10208: Language Technology (Computational Linguistics)

Webpage:

Allocation

Abstract

Large Language Models (LLMs) have seen a rise in recent years thanks to their ability to scale well and allow massive parallelism during training. This has brought the development of LLMs of increasing size and the discovery of latent abilities that completely outclass traditional Natural Language Generation (NLG) systems e.g. rule-based systems. However, they also introduced new issues like their inability to retain the history of previous interactions due to their stateless nature or the difficulty in controlling their generation, sometimes resulting in very plausible but wrong generations, also called "hallucinations". Different attempts have been made targeting both issues e.g. a "brute force" approach to solving the memory issue is to include the conversation history in full in the context window, a solution that is limited by the quadratic scalability of LLMs with respect to their context window's size or the use of in-context learning to target the controllability issue.

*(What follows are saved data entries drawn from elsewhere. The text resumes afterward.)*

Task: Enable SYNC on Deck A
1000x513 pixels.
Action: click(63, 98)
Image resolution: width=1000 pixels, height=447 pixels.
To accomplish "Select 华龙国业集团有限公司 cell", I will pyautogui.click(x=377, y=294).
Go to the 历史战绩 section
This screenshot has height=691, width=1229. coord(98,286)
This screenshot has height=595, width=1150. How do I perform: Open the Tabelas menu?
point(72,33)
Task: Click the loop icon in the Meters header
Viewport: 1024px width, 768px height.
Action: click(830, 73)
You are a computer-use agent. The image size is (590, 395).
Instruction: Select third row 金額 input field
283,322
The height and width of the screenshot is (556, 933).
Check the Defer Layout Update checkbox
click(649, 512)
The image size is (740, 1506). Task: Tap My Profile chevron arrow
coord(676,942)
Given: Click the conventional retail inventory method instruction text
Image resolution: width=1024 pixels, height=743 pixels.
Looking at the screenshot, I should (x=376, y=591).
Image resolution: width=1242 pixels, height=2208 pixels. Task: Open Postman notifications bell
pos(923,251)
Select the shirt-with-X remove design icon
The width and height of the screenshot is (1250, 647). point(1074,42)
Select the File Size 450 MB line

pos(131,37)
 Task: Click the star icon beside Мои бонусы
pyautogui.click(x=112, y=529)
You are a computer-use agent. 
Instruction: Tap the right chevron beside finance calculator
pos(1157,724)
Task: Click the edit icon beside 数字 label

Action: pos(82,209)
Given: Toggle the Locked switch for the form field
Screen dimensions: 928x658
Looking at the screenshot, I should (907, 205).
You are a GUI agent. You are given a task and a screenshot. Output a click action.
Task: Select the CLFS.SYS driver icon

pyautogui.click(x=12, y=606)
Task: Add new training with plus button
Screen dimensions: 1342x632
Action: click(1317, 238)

In this work, we will start by exploring computationally "reasonable" solutions to the memory problem with a possible extension to the controllability task. Solving the lack of memory entails both the incorporation of a detection mechanism of relevant memories from a given conversation history and the ability to follow, or adapt the intended generation according to it. Upon successful development of such a system, additional work will be conducted to test the adaptability of such a system to solve the task of controllability (i.e. using the ability of the LLM to adapt to a given ground knowledge). Finally, we will conduct a thorough evaluation of the performance in both tasks through relevant benchmarks and datasets.